For nearly a century, Route 66 has loomed larger in American culture than any other road. Also known as “America’s Main Street” and the “Mother Road,” it stretches from Chicago to California, crossing eight states while winding its way through small towns, as well as bigger cities like St. Louis and Tulsa.
But in the mid-1950s, in the midst of its heyday, Route 66 suffered a major blow when President Dwight D. Eisenhower signed the Federal-Aid Highway Act of 1956, creating the Interstate Highway System. Here’s what to know about the iconic road, and how the construction of the interstate highway forever changed Route 66.
The Beginning of Route 66
During the summer of 1926, the U.S. Bureau of Public Roads created the first federal highway system, which included designating a network of existing roads connecting Chicago and Santa Monica, California as U.S. Route 66.

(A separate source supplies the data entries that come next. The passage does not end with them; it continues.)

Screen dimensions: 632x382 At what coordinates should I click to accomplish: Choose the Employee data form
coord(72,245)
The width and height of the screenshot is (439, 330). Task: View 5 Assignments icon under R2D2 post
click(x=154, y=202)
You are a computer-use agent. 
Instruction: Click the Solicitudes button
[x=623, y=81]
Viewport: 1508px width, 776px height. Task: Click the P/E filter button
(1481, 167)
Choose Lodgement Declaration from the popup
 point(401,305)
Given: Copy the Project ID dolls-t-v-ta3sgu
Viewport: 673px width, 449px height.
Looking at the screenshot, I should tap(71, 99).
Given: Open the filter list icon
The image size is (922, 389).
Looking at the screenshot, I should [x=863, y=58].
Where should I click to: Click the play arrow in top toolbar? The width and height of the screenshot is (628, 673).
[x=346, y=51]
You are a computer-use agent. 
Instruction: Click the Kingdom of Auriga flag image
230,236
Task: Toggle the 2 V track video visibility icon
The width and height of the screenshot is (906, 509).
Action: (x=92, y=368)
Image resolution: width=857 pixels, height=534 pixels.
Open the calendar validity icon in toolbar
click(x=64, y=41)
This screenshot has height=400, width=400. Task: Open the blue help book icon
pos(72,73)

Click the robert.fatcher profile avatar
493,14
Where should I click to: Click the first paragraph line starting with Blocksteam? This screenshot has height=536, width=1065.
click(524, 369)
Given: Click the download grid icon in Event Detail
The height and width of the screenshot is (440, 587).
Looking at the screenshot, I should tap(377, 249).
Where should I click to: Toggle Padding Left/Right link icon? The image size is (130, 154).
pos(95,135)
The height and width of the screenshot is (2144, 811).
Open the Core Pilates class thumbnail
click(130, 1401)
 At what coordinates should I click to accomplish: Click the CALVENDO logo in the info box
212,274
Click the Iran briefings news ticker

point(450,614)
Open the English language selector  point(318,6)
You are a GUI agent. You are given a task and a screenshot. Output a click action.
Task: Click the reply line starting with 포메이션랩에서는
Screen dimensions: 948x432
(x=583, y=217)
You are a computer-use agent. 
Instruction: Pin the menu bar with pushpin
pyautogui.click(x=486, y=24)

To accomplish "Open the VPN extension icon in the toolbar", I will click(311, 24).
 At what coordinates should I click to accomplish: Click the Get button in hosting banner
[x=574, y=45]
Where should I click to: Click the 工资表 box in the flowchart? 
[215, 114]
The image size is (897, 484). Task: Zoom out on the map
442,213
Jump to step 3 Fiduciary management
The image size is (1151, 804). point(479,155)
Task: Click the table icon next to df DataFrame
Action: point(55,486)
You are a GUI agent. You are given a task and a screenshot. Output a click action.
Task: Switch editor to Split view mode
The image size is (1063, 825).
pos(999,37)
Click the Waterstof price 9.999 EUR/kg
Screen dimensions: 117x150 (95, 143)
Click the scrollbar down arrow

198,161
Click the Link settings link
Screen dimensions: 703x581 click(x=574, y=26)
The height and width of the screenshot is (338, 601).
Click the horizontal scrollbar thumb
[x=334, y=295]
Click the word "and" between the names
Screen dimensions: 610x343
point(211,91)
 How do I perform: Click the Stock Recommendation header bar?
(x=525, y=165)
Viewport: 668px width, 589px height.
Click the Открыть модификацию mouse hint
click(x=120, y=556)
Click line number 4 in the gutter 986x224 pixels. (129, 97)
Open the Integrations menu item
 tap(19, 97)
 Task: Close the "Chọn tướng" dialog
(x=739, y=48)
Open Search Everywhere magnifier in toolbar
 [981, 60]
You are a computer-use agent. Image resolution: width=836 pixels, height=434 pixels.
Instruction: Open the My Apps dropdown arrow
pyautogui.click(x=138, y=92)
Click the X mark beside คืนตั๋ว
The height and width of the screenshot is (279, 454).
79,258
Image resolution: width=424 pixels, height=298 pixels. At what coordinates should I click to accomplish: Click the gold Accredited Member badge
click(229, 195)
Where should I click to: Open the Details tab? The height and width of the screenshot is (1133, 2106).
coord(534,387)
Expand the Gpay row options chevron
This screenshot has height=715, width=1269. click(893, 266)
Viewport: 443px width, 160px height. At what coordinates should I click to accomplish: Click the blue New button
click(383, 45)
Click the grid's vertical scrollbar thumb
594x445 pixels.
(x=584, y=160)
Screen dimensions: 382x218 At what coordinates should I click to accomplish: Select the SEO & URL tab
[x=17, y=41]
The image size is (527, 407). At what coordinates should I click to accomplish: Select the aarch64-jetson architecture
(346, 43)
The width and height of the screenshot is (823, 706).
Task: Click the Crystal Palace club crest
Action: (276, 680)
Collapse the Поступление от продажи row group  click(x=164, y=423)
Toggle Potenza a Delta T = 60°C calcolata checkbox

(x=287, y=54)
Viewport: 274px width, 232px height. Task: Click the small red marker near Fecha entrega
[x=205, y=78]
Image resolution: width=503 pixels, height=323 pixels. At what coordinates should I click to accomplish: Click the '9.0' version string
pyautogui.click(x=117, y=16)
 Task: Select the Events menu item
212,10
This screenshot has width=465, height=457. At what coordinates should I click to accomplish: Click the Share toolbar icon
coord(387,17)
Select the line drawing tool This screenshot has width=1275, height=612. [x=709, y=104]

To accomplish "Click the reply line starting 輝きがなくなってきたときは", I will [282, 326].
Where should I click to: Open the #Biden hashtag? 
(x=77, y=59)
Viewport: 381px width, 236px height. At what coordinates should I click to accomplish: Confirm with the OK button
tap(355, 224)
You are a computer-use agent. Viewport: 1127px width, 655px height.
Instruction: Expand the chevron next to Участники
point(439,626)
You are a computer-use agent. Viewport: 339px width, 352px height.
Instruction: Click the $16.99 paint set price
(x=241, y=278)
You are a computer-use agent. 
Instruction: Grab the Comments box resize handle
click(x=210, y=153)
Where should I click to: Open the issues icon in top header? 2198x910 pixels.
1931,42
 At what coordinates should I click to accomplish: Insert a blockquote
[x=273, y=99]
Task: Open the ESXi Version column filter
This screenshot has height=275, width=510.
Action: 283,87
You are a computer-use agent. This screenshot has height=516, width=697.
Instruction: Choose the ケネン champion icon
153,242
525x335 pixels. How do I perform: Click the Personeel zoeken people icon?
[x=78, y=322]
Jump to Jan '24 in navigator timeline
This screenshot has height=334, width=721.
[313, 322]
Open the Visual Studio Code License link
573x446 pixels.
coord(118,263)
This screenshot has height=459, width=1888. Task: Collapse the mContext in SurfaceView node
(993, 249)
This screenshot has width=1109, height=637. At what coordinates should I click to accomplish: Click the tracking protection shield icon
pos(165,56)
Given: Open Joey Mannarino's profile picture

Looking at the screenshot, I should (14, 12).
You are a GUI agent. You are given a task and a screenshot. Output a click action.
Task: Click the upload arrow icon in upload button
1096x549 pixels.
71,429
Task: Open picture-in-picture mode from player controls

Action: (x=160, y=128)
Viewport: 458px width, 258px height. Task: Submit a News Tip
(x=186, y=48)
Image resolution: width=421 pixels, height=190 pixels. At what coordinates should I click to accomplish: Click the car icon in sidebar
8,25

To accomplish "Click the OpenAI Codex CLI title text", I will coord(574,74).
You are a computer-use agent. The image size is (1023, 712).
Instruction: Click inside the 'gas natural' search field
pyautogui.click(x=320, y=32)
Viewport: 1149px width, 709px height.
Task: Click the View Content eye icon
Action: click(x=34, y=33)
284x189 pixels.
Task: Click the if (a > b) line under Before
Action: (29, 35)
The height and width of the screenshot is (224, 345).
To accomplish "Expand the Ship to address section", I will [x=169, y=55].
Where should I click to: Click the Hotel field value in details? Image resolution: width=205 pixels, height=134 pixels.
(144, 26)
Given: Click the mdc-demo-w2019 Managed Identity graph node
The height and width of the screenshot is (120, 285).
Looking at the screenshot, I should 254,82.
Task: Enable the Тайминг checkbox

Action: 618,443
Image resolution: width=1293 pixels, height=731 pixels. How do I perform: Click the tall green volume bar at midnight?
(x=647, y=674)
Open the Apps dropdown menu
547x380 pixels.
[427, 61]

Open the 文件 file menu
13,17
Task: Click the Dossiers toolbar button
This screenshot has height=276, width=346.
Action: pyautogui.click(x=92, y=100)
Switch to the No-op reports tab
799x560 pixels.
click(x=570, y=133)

“To understand Route 66 you have to go back to the native settlements: the animal trails that were followed by Native Americans, and then the people who followed the Native Americans on trains, stage coaches and other means of transportation,” says David Dunaway, professor emeritus at the University of New Mexico, author of A Route 66 Companion and Researching Route 66: A Bibliographical Guide.
Settlers heading westward also used these trails, including the Fort Smith Wagon Road, which began on the Arkansas-Oklahoma border and ended in Santa Fe. Route 66 also ran parallel to railway lines, like the Santa Fe, because railroads “were graded into higher ground to avoid flooding and tended to be on flat, stable terrain,” and ran between established transportation hubs, Dunaway and his coauthor, Stephen Mandrgoc, write in an entry in Oxford Research Encyclopedia of American History entitled “The History of Route 66.”
Route 66’s placement along the 35th parallel was key: it wasn’t so far north that snow would be a problem several months of the year, and it wasn’t so far south that the heat would be unbearable in the summer.
“One of the most important initial reasons behind the spread of the development of Route 66 was to have an all-weather highway,” says Dunaway.
The Evolution of Route 66
Though Route 66 is best known for tourism today, that wasn’t the case initially. The roads that made up Route 66 largely catered to people who were "farm-to-market,“ Dunaway explains. “They weren't even really travelers, because these roads were very rugged [and] very rough.” The exception was a trickle of tourists: newly minted motorists venturing out on early road trips.
“Route 66 really developed during the Dust Bowl in the 1930s, famously documented by John Steinbeck's Grapes of Wrath,” Dunaway says. “That mainly brought people from the east to the west looking for jobs in the emerging industries in California.”